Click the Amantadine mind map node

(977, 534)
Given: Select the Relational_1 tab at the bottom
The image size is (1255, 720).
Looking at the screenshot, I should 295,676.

************

An exact reproduction of all the entries above is the expected answer.

Click the Amantadine mind map node

(977, 534)
Given: Select the Relational_1 tab at the bottom
The image size is (1255, 720).
Looking at the screenshot, I should 295,676.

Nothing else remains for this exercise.